Stated problem a. Print the passage on postwar British rule in the Middle East from "This led to" to "trouble was predestined.", inclusive.

• • • •

The peace did not last long. The peoples of the Middle East did not want foreigners to rule them. The British government blindly misunderstood this to mean that the locals didn't want the French to rule - and that British rule was desired. The French, of course, believed the same thing - that the locals detested British rule and desired French influence. True experts from the area and the little real intelligence information were ignored; the governments and their agents relied on people who believed they knew what was going on. Political infighting and turf wars added to the confusion.
This led to political disaster after disaster in the area. At least one British and one French government fell out of power as a result of these failures. Nevertheless, the systemic problems remained. When the British and French removed most of their troops from the area after the War "ended", trouble was predestined.
"When the British armed forces occupied the Middle East at the end of the war, the region was passive. But soon troubles began. They began in Egypt, with demands for independence in 1918 followed by rioting in 1919. Next - though there was no immediate apparent connection - war broke out in 1919 in Afghanistan, on the Indian frontier. At about the same time, British policy in Arabia began to come apart. It was possible to believe that it was just bad luck that caused one thing after another to go wrong for Britain in the Middle East; and one could have continued to believe that when tribal disturbances brought disorder to Transjordan or, in the spring of 1920, when the Arabs rioted against Jews in western Palestine, or in the summer of 1920, when Iraq flamed into revolt. An obvious explanation for the disorders, and arguably the correct one, was that, after the war, Britain's garrisons in the Middle East were so undermanned as to embolden Britain's local opponents everywhere to defy her.

• • • •

Stated problem b. Scale the entries between the line holding "Where should I click to: Click" and the end of the entries, inclusive, reproducing only those lines, requests included, with every coordinate in the answers multiplied by 0.55 and rounded to a whole number, halves up. Leave the pictures out.

[Click-target data]
• • • •

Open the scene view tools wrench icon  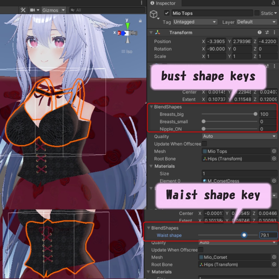point(23,10)
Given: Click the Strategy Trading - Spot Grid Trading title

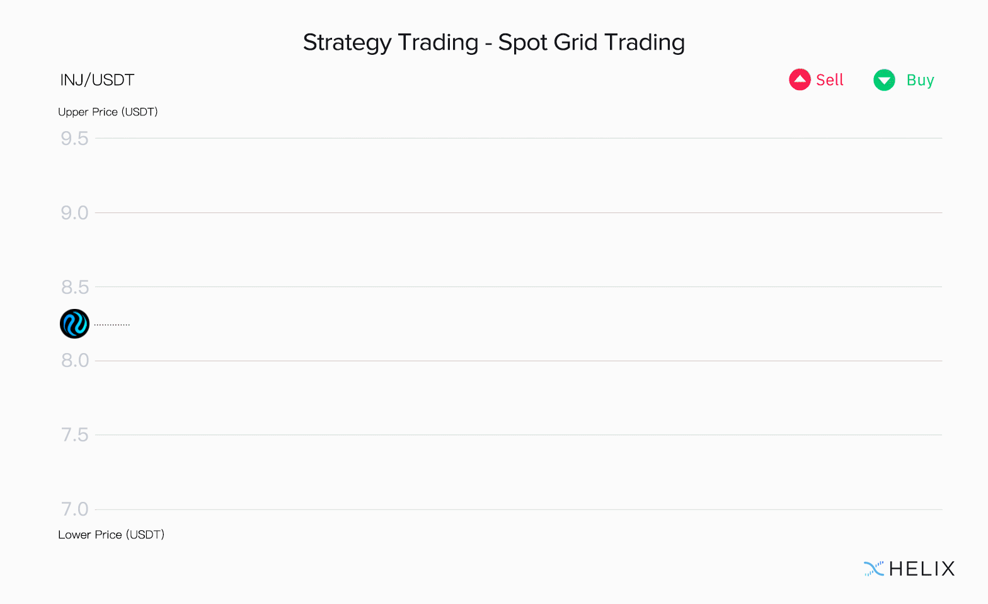Looking at the screenshot, I should click(x=494, y=42).
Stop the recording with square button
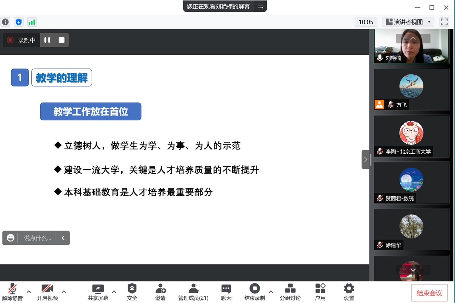The height and width of the screenshot is (303, 455). point(62,40)
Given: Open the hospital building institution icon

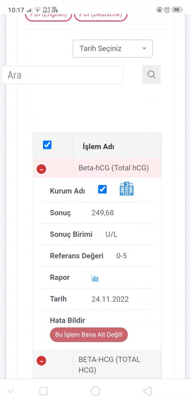Looking at the screenshot, I should click(127, 189).
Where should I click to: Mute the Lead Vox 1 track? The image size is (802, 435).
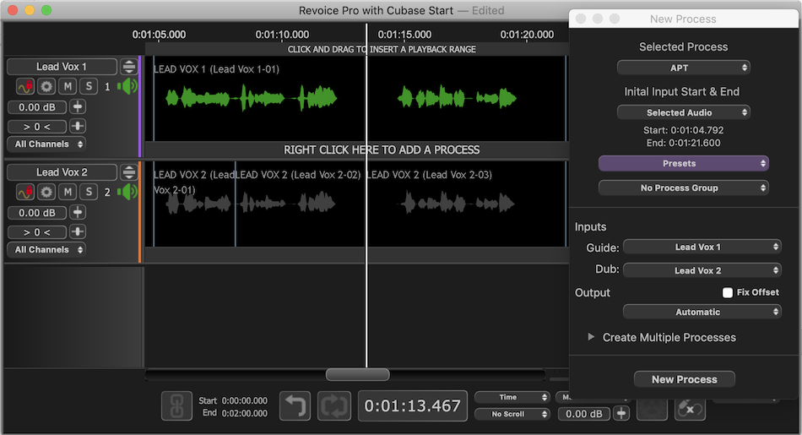(68, 86)
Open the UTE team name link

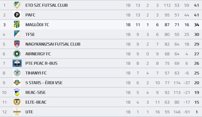pyautogui.click(x=29, y=112)
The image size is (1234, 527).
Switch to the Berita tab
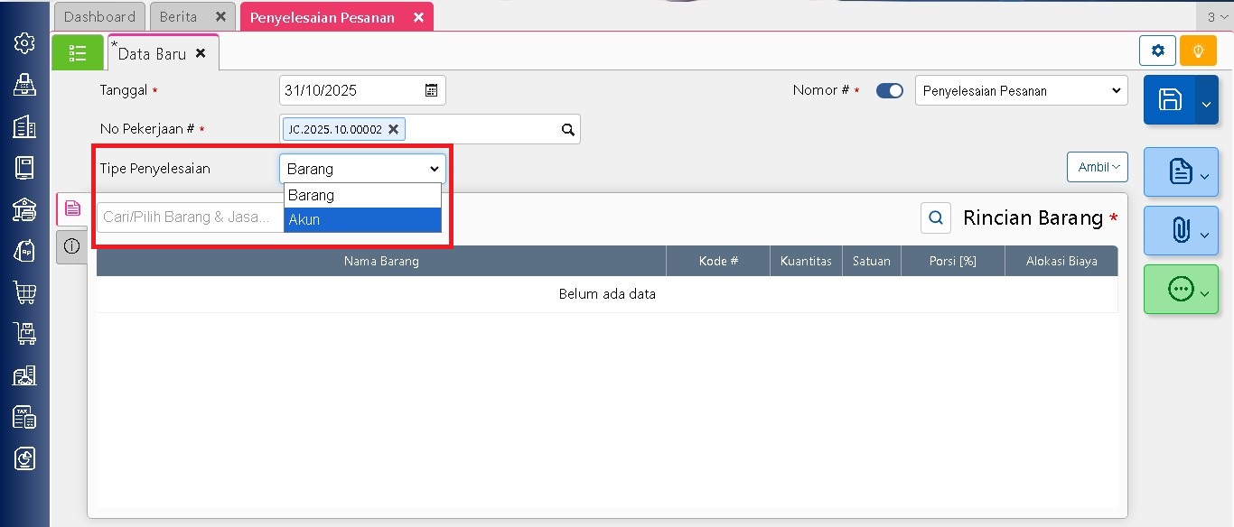[179, 16]
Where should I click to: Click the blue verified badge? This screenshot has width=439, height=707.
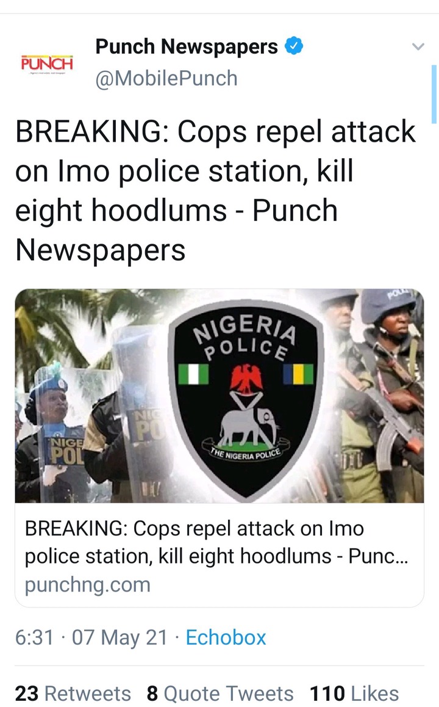pyautogui.click(x=294, y=46)
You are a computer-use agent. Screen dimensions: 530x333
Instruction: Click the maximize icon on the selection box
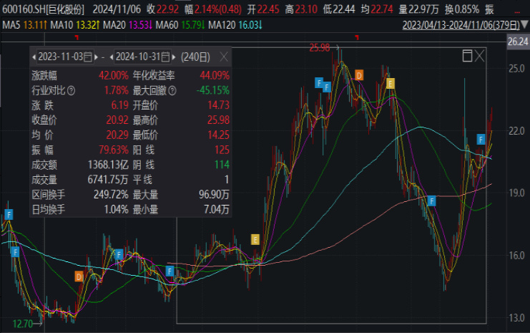(x=467, y=55)
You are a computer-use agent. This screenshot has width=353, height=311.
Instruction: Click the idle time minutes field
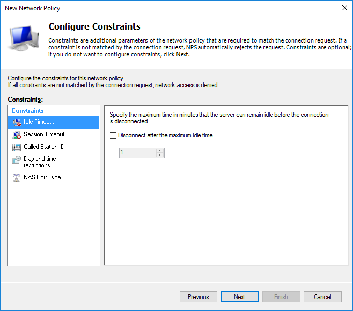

• • • •

Exercise result a.
This led to political disaster after disaster in the area. At least one British and one French government fell out of power as a result of these failures. Nevertheless, the systemic problems remained. When the British and French removed most of their troops from the area after the War "ended", trouble was predestined.

Exercise result b.
Where should I click to: Click the blue verified badge? This screenshot has width=439, height=707.
pyautogui.click(x=162, y=25)
You are a computer-use agent. Screen dimensions: 530x333
Instruction: Click the maximize icon on the selection box
(x=257, y=30)
You are a computer-use agent. This screenshot has width=353, height=311.
Instruction: Click the idle time minutes field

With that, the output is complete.